Tory MP claims she was told she lost her job because of her ‘Muslimness’

Nusrat Ghani’s allegations deepen crisis around Boris Johnson ahead of Sue Gray report

A Conservative MP’s claim that her Muslim faith was cited as a reason she was sacked as a minister has deepened the crisis around Boris Johnson’s leadership ahead of this week’s release of a report into lockdown-breaking parties at Downing Street.

Nusrat Ghani said the issue of her faith came up when she asked a government whip why she had lost her job as a transport minister in a February 2020 reshuffle.

“I was told that at the reshuffle meeting in Downing Street ‘Muslimness’ was raised as an ‘issue’, that my ‘Muslim woman minister’ status was making colleagues uncomfortable and that there were concerns ‘that I wasn’t loyal to the party as I didn’t do enough to defend the party against Islamophobia allegations’,” she told the Sunday Times.

Chief whip Mark Spencer confirmed that he was the whip Ms Ghani had spoken to but he said her claims were completely false and defamatory. Downing Street said Mr Johnson had met Ms Ghani to discuss her allegations and told her she should make a formal complaint to initiate an internal Conservative party investigation of her allegations.


Justice secretary Dominic Raab said the Conservative party had zero tolerance for Islamophobia but Ms Ghani had not made a formal complaint so there had been no investigation of the claims she was making.

“On these specific allegations, it’s very unusual, but the chief whip has come out and said the conversation concerned was with him, Mark Spencer. He has categorically denied in what can only be described as the most forthright and robust terms, calling it defamatory.

“The one point I would note is that if there are any claims like this, they should result in a formal complaint which allows a formal investigation to take place. As the chief whip has pointed out, Nus hasn’t made a formal complaint. She was asked to do so. This relates back to 2020. And in the absence of doing so, there will be no specific investigation into this.”

Blackmail allegations

Conservative MP William Wragg will meet police officers this week to discuss his allegations that MPs have faced intimidation and blackmail from the prime minister's supporters. Mr Wragg is one of a handful of MPs who have called for Mr Johnson to resign but more are expected to follow suit after senior civil servant Sue Gray's report is published this week.

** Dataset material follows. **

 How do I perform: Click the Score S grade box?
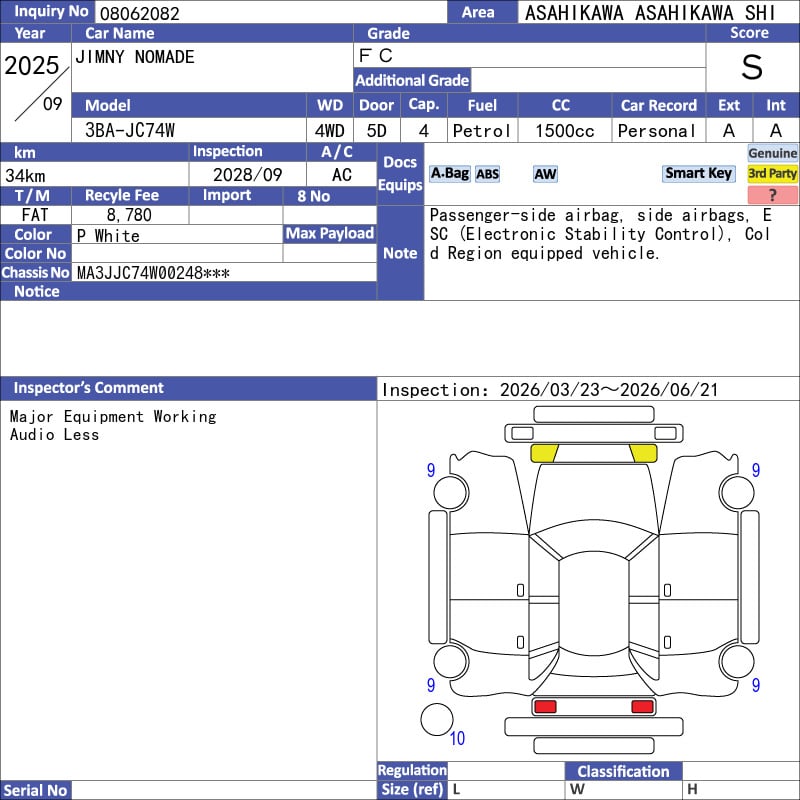(x=752, y=67)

According to reports over the weekend, Ms Gray has broadened her investigation to include parties allegedly held during lockdown in Mr Johnson’s private flat. The prime minister will make a statement to the House of Commons and take questions from MPs after he receives the report.

The government has committed to publishing Ms Gray’s findings but Labour’s deputy leader Angela Rayner said the entire report should be published.

"Boris Johnson cannot be allowed to cover-up or obscure any of the truth when he has insisted on a hugely protracted internal probe to tell him which parties he attended and what happened in his own home. The Sue Gray report must be published in its entirety with all accompanying evidence," she said.